Tahun Baru
Bagiku, pergantian tahun ini masih seperti berganti celana dalam. Buka, dan pakai, beres. Tidak ada yang spesial, pun tidak ada harapan atau resolusi yang entah.
Aku hanya membiarkan diri bernafas, dan mengoles tawa bersama topeng-topeng yang menyebut dirinya teman, sahabat, atau orang yang hanya sekedar numpang lewat. Walau tak sedikit dari mereka terkadang menyerupa nyamuk yang diam-diam menghisap darahku, lalu tertawa-tawa melihat luka yang sengaja mereka toreh itu.
Namun, tahun baru ini terasa berbeda ketiga gaung suara menyentuh gendang telingaku.
luka ngucap dalam badan/ kau telah membawaku ke atas bukit ke atas karang ke atas gunung/ ke bintang-bintang/ lalat-lalat menggali perigi dalam dagingku/ untuk kuburmu alina//
untuk kuburmu alina/ aku menggali-gali dalam diri/ raja dalam darah mengaliri sungai-sungai mengibarkan bendera hitam/ menyeka matari membujuk bulan/ teguk tangismu alina//
sungai pergi ke laut membawa kubur-kubur/ laut pergi ke awan membawa kubur-kubur/ awan pergi ke hujan membawa kubur-kubur/ hujan pergi ke akar ke pohon ke bunga-bunga/ membawa kuburmu alina//
Demikian suaramu yang mengaum bak suara dalam kubur. Tubuhku seketika bergerak, mencari asal suara.
Di sana, di sana!
Dia bertekuk lutut dengan wajah sayu. Selembar kertas ditanganmu yang menggantung. Kuhela nafas yang tak sengaja kutahan, sementara dia bangkit dan memberi hormat.
Dia yang membaca sajak Perjalanan Kubur, itu? Dia siapa? Mataku terasa asing pada sosok itu. Batinku terus berceloteh. Sekali lagi kulihat sosok dia. Rambut panjang ikalnya yang dikuncir, jambangnya yang menggaris di kedua pipi, alis yang tebal, senyum yang malu-malu.

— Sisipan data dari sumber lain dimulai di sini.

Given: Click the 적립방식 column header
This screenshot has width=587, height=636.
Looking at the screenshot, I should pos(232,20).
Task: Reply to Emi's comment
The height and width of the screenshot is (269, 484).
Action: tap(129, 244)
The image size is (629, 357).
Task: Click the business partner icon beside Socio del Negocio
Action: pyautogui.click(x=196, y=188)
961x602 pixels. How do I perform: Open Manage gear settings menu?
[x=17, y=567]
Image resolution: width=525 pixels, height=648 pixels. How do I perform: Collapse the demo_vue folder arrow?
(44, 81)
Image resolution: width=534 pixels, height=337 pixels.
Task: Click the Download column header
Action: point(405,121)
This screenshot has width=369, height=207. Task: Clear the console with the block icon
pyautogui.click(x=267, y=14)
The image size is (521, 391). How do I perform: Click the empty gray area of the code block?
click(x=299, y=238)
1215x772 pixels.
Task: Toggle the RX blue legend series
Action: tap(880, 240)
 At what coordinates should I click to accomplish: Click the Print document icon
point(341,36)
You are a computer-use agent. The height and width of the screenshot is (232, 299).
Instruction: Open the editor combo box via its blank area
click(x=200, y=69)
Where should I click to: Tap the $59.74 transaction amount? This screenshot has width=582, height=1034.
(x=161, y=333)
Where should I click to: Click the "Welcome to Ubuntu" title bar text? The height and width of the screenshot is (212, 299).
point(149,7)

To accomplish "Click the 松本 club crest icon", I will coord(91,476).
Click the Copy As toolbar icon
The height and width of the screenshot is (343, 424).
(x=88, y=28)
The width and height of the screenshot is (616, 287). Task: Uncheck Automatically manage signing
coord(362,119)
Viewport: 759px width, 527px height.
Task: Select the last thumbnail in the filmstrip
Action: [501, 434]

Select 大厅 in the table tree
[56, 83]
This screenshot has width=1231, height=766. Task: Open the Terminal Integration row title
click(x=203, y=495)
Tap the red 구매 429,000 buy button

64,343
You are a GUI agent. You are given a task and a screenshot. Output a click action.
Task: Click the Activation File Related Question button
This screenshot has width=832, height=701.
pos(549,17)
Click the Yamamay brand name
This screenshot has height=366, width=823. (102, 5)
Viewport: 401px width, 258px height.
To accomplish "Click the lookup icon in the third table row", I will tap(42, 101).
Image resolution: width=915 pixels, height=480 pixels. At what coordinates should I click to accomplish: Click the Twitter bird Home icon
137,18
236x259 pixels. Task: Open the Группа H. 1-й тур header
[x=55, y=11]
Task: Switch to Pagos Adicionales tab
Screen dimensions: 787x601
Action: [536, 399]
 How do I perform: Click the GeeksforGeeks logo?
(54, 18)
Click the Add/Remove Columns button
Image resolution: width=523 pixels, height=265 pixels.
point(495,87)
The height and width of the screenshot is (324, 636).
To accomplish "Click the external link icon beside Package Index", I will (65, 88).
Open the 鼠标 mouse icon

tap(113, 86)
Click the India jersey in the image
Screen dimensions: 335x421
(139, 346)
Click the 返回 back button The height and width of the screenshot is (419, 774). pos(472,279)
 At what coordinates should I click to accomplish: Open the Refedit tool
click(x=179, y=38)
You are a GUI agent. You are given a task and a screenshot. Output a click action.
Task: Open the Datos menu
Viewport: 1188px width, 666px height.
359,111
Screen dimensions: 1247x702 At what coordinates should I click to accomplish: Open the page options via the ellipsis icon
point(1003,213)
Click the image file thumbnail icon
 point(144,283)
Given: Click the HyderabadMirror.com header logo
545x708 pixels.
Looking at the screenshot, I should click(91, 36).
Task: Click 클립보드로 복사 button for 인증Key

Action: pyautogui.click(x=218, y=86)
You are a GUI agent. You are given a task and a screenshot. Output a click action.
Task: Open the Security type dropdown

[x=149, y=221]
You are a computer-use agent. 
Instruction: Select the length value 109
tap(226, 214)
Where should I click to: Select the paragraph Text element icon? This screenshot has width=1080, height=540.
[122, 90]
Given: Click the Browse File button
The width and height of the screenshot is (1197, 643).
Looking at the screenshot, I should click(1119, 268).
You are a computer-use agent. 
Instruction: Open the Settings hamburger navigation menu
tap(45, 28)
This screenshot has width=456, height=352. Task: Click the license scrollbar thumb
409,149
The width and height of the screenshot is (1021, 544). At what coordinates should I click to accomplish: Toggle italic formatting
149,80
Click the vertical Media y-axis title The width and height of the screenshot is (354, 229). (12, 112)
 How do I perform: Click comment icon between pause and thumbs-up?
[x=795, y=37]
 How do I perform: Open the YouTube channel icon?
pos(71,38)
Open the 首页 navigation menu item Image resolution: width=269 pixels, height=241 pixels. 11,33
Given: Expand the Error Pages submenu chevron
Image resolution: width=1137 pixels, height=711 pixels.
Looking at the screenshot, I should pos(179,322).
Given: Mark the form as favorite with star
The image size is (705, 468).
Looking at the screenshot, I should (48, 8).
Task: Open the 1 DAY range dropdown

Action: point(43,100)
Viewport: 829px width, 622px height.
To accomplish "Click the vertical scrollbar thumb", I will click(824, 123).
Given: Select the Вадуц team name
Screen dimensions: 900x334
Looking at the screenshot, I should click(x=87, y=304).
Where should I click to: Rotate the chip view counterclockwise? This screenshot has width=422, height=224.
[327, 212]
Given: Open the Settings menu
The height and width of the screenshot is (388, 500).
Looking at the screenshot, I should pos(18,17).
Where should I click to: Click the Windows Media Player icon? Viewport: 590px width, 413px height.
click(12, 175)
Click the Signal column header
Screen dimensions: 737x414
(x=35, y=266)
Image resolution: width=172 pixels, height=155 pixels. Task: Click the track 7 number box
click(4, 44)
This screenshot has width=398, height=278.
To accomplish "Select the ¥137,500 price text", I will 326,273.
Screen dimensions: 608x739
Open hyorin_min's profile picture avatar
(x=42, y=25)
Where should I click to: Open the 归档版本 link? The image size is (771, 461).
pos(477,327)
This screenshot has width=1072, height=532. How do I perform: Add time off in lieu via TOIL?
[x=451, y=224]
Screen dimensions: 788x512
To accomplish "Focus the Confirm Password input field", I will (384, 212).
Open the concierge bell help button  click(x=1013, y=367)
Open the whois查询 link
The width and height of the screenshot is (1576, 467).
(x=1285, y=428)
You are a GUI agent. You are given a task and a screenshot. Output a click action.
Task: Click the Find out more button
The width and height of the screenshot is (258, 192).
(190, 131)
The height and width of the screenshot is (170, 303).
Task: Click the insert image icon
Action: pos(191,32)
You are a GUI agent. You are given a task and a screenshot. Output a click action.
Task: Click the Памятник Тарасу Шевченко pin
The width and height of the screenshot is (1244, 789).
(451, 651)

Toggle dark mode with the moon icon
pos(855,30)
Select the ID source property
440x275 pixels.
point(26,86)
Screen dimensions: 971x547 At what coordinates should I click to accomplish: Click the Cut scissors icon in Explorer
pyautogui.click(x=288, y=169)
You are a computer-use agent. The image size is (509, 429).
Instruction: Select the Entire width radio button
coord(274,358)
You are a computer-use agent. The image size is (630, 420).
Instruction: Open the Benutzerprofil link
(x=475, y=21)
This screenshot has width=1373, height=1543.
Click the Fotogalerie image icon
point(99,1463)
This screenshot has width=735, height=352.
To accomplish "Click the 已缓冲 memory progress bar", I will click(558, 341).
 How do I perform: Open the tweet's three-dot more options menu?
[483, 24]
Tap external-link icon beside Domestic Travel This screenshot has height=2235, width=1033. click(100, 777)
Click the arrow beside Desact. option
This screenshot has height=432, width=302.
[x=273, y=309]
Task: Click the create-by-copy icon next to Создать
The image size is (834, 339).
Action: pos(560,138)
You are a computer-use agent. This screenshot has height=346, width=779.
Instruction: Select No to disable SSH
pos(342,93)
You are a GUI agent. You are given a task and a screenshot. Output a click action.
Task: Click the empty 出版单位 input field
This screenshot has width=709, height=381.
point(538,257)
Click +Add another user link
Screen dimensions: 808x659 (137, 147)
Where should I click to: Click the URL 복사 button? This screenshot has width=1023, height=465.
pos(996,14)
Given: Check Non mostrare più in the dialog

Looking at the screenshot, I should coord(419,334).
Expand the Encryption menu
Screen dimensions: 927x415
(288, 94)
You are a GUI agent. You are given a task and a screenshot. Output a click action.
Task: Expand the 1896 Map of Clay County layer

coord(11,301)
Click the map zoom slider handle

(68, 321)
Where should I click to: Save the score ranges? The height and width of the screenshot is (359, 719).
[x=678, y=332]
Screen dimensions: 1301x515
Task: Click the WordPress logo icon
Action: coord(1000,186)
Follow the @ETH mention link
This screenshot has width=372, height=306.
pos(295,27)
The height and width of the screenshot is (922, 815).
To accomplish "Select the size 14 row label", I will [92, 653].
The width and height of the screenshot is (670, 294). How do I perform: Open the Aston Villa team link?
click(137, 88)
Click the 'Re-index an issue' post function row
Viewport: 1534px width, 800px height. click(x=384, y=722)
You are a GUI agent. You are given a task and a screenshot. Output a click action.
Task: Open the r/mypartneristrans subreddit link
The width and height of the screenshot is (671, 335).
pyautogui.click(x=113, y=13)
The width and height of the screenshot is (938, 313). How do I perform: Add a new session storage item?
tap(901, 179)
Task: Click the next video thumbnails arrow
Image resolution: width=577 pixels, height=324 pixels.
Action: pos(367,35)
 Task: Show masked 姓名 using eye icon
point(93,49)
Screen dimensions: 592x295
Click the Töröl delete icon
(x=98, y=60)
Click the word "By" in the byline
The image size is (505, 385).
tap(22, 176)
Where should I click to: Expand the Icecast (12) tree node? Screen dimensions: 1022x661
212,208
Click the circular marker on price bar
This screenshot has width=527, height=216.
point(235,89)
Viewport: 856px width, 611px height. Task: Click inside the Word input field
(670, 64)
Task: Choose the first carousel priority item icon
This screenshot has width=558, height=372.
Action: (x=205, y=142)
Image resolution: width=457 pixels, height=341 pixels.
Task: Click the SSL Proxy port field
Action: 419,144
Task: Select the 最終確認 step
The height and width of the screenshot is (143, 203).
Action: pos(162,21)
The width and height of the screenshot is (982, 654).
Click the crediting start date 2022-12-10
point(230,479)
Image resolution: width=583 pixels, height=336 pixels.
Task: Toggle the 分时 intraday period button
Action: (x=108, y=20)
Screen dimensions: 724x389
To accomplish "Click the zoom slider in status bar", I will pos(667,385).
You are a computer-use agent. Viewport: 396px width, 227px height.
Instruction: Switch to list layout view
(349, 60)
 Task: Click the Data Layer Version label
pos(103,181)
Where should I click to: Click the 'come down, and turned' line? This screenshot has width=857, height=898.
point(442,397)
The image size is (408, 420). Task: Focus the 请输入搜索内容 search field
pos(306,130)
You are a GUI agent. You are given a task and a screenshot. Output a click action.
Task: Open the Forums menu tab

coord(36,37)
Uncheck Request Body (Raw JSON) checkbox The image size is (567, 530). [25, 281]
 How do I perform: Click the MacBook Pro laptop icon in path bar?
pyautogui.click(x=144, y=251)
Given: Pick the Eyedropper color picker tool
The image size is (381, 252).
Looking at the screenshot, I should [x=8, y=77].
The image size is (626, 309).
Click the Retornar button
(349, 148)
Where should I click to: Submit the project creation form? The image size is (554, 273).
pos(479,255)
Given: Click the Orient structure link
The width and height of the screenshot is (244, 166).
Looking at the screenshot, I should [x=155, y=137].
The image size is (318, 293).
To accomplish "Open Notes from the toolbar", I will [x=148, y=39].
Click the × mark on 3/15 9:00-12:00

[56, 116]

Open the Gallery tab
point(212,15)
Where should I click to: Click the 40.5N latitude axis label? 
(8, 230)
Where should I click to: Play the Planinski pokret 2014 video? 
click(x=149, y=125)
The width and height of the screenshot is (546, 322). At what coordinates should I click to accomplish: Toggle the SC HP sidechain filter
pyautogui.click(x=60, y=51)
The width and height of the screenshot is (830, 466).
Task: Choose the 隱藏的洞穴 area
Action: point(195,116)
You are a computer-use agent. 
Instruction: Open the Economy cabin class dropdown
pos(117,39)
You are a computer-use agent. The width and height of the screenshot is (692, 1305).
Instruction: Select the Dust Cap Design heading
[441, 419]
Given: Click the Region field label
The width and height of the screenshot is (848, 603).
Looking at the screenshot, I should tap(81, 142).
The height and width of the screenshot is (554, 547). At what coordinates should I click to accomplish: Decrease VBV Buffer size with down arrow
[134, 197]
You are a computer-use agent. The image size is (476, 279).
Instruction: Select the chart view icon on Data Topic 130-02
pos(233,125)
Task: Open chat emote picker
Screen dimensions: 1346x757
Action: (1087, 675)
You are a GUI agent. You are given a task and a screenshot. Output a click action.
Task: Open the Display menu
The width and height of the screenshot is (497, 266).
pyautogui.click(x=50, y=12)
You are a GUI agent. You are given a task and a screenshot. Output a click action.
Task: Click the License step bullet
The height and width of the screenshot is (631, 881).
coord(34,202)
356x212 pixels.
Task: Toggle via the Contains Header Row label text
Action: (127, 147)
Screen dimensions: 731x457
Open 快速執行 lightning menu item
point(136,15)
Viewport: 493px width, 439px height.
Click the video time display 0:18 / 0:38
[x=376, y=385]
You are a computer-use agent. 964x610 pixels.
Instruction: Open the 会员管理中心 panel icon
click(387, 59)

Dia siapa? Sekali lagi dalam diam kubertanya. Sementara mata terus menyetubuhinya.
Ah! Peduli amat, meski dia tampan, tapi dia sudah benar-benar merusak tahun baruku dengan sajak itu. Tahun ini, tahun kematianku, aku rasa.
Ah, entahlah.
Tapi, kau tampan, jejaka. Siapakah namamu?